=== DATA RECORDS ===

((

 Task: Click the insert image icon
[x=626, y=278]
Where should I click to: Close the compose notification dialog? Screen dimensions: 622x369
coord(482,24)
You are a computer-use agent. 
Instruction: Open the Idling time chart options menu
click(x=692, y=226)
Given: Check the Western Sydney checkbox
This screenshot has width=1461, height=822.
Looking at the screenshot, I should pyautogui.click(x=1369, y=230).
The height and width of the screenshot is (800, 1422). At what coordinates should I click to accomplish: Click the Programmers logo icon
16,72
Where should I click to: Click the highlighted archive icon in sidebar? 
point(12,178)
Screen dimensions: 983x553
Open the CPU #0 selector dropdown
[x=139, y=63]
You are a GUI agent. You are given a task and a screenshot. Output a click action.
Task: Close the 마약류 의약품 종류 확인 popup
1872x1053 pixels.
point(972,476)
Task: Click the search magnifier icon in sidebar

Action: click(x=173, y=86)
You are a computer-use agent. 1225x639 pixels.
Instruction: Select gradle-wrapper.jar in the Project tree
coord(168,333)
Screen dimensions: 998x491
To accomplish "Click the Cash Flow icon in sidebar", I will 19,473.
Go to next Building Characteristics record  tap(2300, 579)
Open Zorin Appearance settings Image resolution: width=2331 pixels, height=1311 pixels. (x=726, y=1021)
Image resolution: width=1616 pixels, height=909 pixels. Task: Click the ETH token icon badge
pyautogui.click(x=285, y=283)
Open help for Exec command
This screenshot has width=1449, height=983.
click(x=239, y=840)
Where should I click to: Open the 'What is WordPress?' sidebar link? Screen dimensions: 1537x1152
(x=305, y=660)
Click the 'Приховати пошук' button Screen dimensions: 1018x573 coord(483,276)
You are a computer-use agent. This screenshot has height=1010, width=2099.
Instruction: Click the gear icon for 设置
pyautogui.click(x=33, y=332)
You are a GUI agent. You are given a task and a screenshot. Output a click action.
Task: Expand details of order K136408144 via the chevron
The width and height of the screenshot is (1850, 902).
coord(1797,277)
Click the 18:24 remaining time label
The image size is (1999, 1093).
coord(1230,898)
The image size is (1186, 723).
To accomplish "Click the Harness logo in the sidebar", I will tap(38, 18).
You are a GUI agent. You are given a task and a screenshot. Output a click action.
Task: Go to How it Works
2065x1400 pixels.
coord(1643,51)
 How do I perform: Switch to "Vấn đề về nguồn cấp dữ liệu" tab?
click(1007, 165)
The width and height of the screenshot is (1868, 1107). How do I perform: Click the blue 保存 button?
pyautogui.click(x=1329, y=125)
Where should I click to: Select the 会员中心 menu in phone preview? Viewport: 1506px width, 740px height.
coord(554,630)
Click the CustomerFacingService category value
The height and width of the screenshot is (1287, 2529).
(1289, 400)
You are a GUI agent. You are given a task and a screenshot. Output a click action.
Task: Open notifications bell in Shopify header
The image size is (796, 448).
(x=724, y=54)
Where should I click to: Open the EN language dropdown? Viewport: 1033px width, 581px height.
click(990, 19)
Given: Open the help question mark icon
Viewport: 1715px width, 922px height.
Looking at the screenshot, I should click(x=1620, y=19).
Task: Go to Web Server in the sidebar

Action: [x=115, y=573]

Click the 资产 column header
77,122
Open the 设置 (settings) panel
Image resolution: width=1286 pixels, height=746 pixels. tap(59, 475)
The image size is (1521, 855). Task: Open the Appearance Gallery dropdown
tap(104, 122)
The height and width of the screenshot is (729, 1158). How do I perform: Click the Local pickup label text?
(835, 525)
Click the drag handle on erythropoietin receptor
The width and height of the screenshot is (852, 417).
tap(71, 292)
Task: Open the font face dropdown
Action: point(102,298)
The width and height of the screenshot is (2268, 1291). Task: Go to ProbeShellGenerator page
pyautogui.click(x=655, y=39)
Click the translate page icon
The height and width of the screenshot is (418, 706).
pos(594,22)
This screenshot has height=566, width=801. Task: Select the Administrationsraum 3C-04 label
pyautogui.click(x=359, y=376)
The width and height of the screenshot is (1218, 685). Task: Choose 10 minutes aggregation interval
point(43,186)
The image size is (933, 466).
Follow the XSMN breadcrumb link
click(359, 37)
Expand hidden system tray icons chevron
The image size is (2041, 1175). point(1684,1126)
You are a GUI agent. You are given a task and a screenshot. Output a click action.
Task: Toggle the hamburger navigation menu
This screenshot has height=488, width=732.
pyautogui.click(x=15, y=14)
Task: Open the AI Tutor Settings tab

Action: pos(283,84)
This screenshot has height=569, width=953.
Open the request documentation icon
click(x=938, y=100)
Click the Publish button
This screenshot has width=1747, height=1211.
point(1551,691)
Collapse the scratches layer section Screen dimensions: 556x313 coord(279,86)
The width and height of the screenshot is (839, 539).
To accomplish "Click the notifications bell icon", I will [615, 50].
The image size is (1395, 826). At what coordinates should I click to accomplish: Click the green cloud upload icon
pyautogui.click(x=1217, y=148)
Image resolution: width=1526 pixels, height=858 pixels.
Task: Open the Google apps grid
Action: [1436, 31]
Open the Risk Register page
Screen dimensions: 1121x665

))

=== AIM OF THE EXERCISE ===
Your answer must be the full listing, copied exactly.

=== SOLUTION TO THE EXERCISE ===
 Task: Click the insert image icon
[x=626, y=278]
Where should I click to: Close the compose notification dialog? Screen dimensions: 622x369
coord(482,24)
You are a computer-use agent. 
Instruction: Open the Idling time chart options menu
click(x=692, y=226)
Given: Check the Western Sydney checkbox
This screenshot has width=1461, height=822.
Looking at the screenshot, I should pyautogui.click(x=1369, y=230).
The height and width of the screenshot is (800, 1422). At what coordinates should I click to accomplish: Click the Programmers logo icon
16,72
Where should I click to: Click the highlighted archive icon in sidebar? 
point(12,178)
Screen dimensions: 983x553
Open the CPU #0 selector dropdown
[x=139, y=63]
You are a GUI agent. You are given a task and a screenshot. Output a click action.
Task: Close the 마약류 의약품 종류 확인 popup
1872x1053 pixels.
point(972,476)
Task: Click the search magnifier icon in sidebar

Action: click(x=173, y=86)
You are a computer-use agent. 1225x639 pixels.
Instruction: Select gradle-wrapper.jar in the Project tree
coord(168,333)
Screen dimensions: 998x491
To accomplish "Click the Cash Flow icon in sidebar", I will 19,473.
Go to next Building Characteristics record  tap(2300, 579)
Open Zorin Appearance settings Image resolution: width=2331 pixels, height=1311 pixels. (x=726, y=1021)
Image resolution: width=1616 pixels, height=909 pixels. Task: Click the ETH token icon badge
pyautogui.click(x=285, y=283)
Open help for Exec command
This screenshot has width=1449, height=983.
click(x=239, y=840)
Where should I click to: Open the 'What is WordPress?' sidebar link? Screen dimensions: 1537x1152
(x=305, y=660)
Click the 'Приховати пошук' button Screen dimensions: 1018x573 coord(483,276)
You are a computer-use agent. This screenshot has height=1010, width=2099.
Instruction: Click the gear icon for 设置
pyautogui.click(x=33, y=332)
You are a GUI agent. You are given a task and a screenshot. Output a click action.
Task: Expand details of order K136408144 via the chevron
The width and height of the screenshot is (1850, 902).
coord(1797,277)
Click the 18:24 remaining time label
The image size is (1999, 1093).
coord(1230,898)
The image size is (1186, 723).
To accomplish "Click the Harness logo in the sidebar", I will tap(38, 18).
You are a GUI agent. You are given a task and a screenshot. Output a click action.
Task: Go to How it Works
2065x1400 pixels.
coord(1643,51)
 How do I perform: Switch to "Vấn đề về nguồn cấp dữ liệu" tab?
click(1007, 165)
The width and height of the screenshot is (1868, 1107). How do I perform: Click the blue 保存 button?
pyautogui.click(x=1329, y=125)
Where should I click to: Select the 会员中心 menu in phone preview? Viewport: 1506px width, 740px height.
coord(554,630)
Click the CustomerFacingService category value
The height and width of the screenshot is (1287, 2529).
(1289, 400)
You are a GUI agent. You are given a task and a screenshot. Output a click action.
Task: Open notifications bell in Shopify header
The image size is (796, 448).
(x=724, y=54)
Where should I click to: Open the EN language dropdown? Viewport: 1033px width, 581px height.
click(990, 19)
Given: Open the help question mark icon
Viewport: 1715px width, 922px height.
Looking at the screenshot, I should click(x=1620, y=19).
Task: Go to Web Server in the sidebar

Action: [x=115, y=573]

Click the 资产 column header
77,122
Open the 设置 (settings) panel
Image resolution: width=1286 pixels, height=746 pixels. tap(59, 475)
The image size is (1521, 855). Task: Open the Appearance Gallery dropdown
tap(104, 122)
The height and width of the screenshot is (729, 1158). How do I perform: Click the Local pickup label text?
(835, 525)
Click the drag handle on erythropoietin receptor
The width and height of the screenshot is (852, 417).
tap(71, 292)
Task: Open the font face dropdown
Action: point(102,298)
The width and height of the screenshot is (2268, 1291). Task: Go to ProbeShellGenerator page
pyautogui.click(x=655, y=39)
Click the translate page icon
The height and width of the screenshot is (418, 706).
pos(594,22)
This screenshot has height=566, width=801. Task: Select the Administrationsraum 3C-04 label
pyautogui.click(x=359, y=376)
The width and height of the screenshot is (1218, 685). Task: Choose 10 minutes aggregation interval
point(43,186)
The image size is (933, 466).
Follow the XSMN breadcrumb link
click(359, 37)
Expand hidden system tray icons chevron
The image size is (2041, 1175). point(1684,1126)
You are a GUI agent. You are given a task and a screenshot. Output a click action.
Task: Toggle the hamburger navigation menu
This screenshot has height=488, width=732.
pyautogui.click(x=15, y=14)
Task: Open the AI Tutor Settings tab

Action: pos(283,84)
This screenshot has height=569, width=953.
Open the request documentation icon
click(x=938, y=100)
Click the Publish button
This screenshot has width=1747, height=1211.
point(1551,691)
Collapse the scratches layer section Screen dimensions: 556x313 coord(279,86)
The width and height of the screenshot is (839, 539).
To accomplish "Click the notifications bell icon", I will [615, 50].
The image size is (1395, 826). At what coordinates should I click to accomplish: Click the green cloud upload icon
pyautogui.click(x=1217, y=148)
Image resolution: width=1526 pixels, height=858 pixels.
Task: Open the Google apps grid
Action: [1436, 31]
Open the Risk Register page
Screen dimensions: 1121x665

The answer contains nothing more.